Zwei schöne Frankreichbilder gibt’s am Schluss – ein Migrant vor ganz vielen Erinnerungskerzen (vielleicht für die "Bataclan"-Opfer) und ein grummelige Alte im ganz privatkitschigen "juste milieu", die Marine LePen im Fernseher zuschaut. Dass es zum Glück anders kam, hat die Produktion bestimmt noch nicht gewusst. Ein deutscher Straßenkehrer sorgt sich auch noch um Überfremdung nur durch Männer – das wirft er Frau Merkel vor; fordert aber als Konsequenz nicht etwa (was ja vernünftig wäre!) extrem freizügige Nachzugsregelungen für die Familien dieser fremden Männer ein. Im letzten Gang hängen Fotos vom Ensemble am Gitter – als würden sie sich verbeugen.

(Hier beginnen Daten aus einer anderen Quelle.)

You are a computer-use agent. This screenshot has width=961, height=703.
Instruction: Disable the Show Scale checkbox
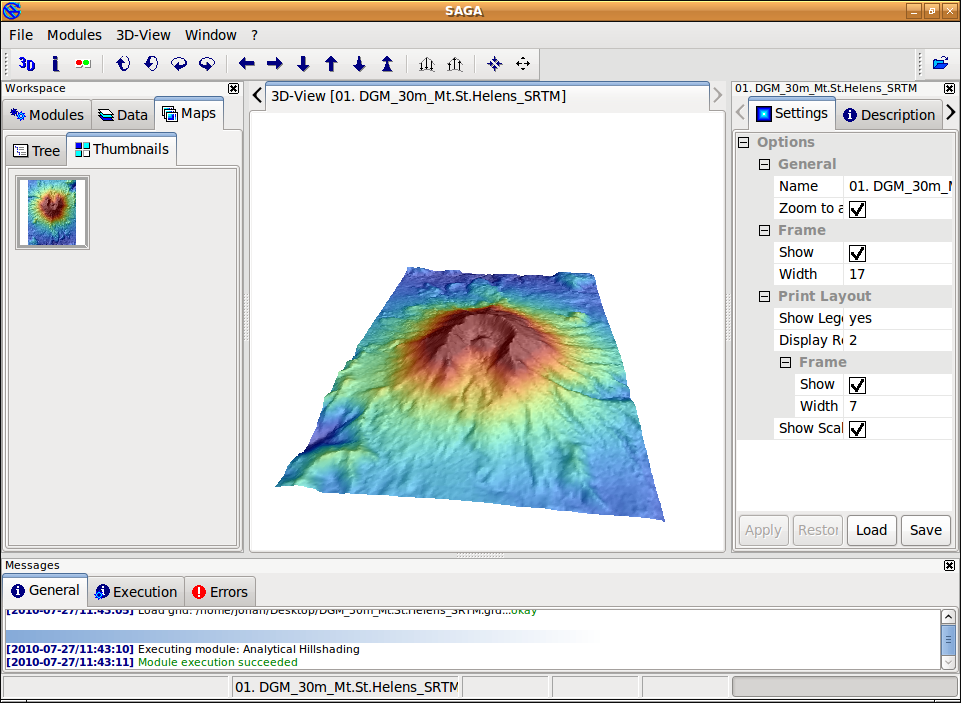click(857, 429)
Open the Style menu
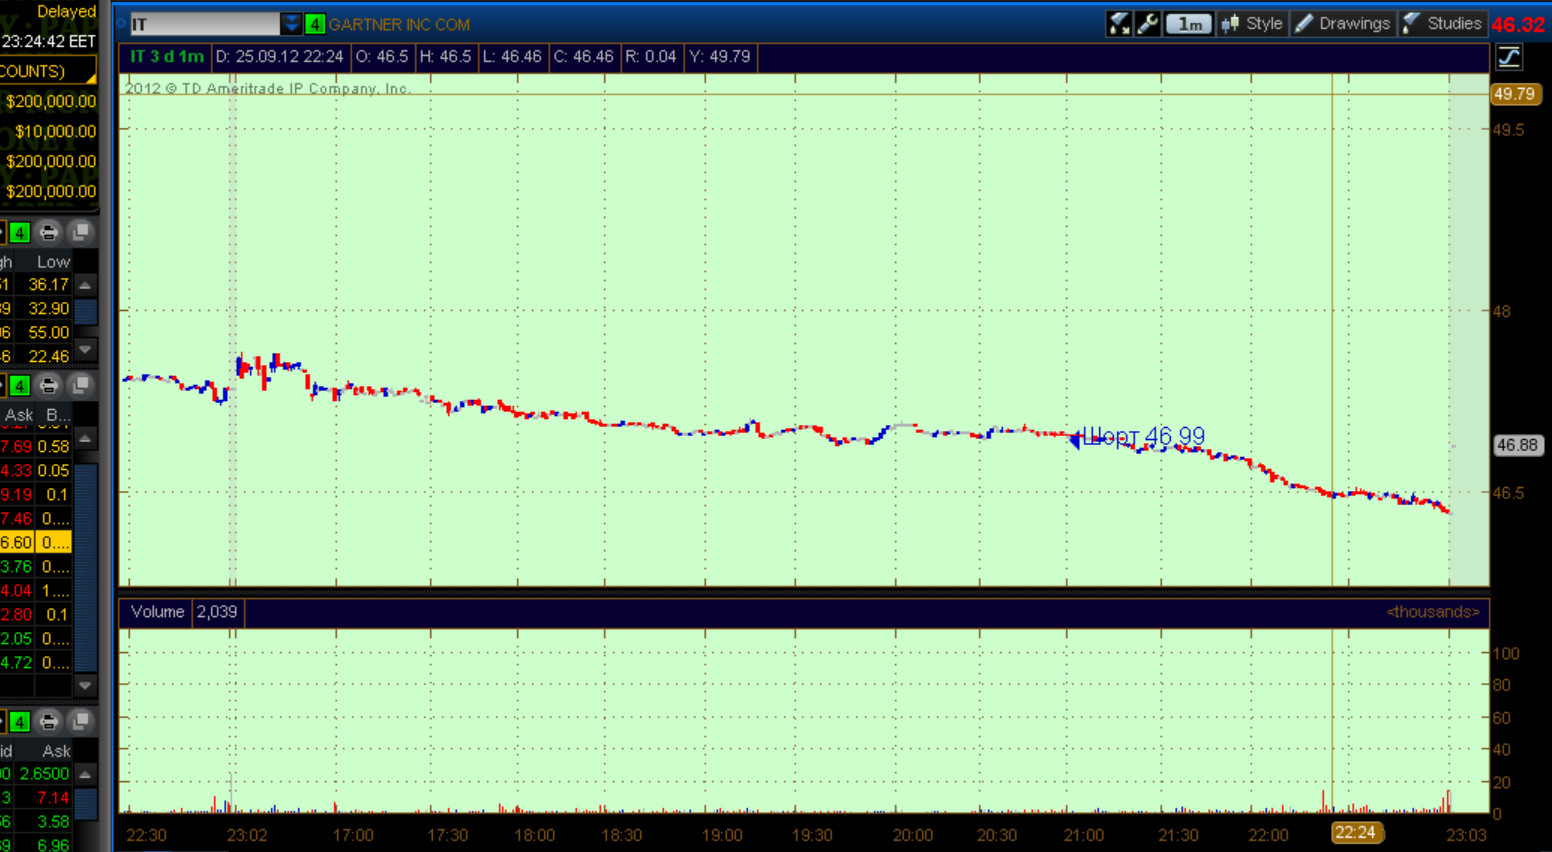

Ein Europa der Überforderung

Bailey zeigt Europa in der Überforderung durch die Jahrhundertaufgabe, die sich dem Kontinent gerade stellt. Und er will zeigen, dass wir uns der Herausforderung extrem ungeschickt nähern: konzentriert nur auf irgendeine "Sicherheit". Dabei haben wir die ja nicht mal denen zu bieten, die schon Europäer sind ... der griechischen Bevölkerung zum Beispiel.

Ganz unspektakulär und völlig un-neu lässt Bailey die Räume die jeweilige Stimmung, den jeweiligen Schrecken und Schmerz entwickeln. Nur ein wenig Text hilft uns weiter, projiziert oder eben auf Pappe – die Wirkung der Bilder beginnt erst, wenn wir der Gitterwelt entronnen sind, die "Europa" heißt.

Hier knallt und kracht, schockiert und schreckt eigentlich nichts; Brett Bailey wirft uns mit Zeichen und Bildern bloß auf das zurück, was wir längst alle wissen.

Das ist schlimm genug.

 

Sanctuary
Text/Dramaturgie: Eyad Houssami, Design & Regie: Brett Bailey, Sound-Design: Manolis Manousakis, Licht-Design: Colin Legras, Videos: Catherine Henegan.
Mit: Magd Assad, Robert Ian Oku Kibet Babu, Sandrella Dakdouk, Francoise Hémy, Karam Al Kafri, Muna Mussie, Nidal Sultan, Lionel Tomm.
Dauer: ca. 45 Minuten ohne Pause

www.theaterderwelt.de

 

Kritikenrundschau

Die Zuschauer würden mit Blick auf das Flüchtlingselend zu Elendsvoyeuren werden, schreibt Heinrich Oehmsen im Hamburger Abendblatt (7.6.2017). "Das funktioniert so lange, bis einer der acht Performer die Zuschauer direkt anblickt." Plötzlich verändere sich die Betrachterrolle, und man werde hineingezogen in diesen Kampf ums Überleben. "Manche von Baileys Bilder wirken auf den ersten Blick etwas plakativ, doch sie wecken Gefühle und zwingen zum Nachdenken." Damit erreiche 'Sanctuary' schon eine Menge.

Der "derzeit inflationär erhobene Anspruch, Partizipation und Professionalität zusammenzuziehen" entpuppe sich "unter ästhetischen und operativen Gesichtspunkten fast immer als Hochrisikofaktor", schreibt Dorion Weickmann in der Süddeutschen Zeitung (8.6.2017) – "es sei denn, das Format ist intim, die Botschaft deutlich und die Mittel sind klug gewählt". Das alles treffe auf Brett Baileys "Sanctuary" zu, so Weickmann: "'Sanctuary' ist leise, unspektakulär, betreibt keinen Aufwand." Aber es zähle zu den eindrucksvollsten Formaten des "Performance-Marathons" Theater der Welt 2017.

Der Besucher könne nicht wie einst in Völkerkundemuseen in stiller Betrachtung das Fremde genießen, denn hier säßen reale Menschen in den 3-D-Bildern und schauen zurück. "Unbeirrbar. Unausweichlich. Geben dem Thema Gesichter", schreibt Jens Fischer in der taz (16.6.2017).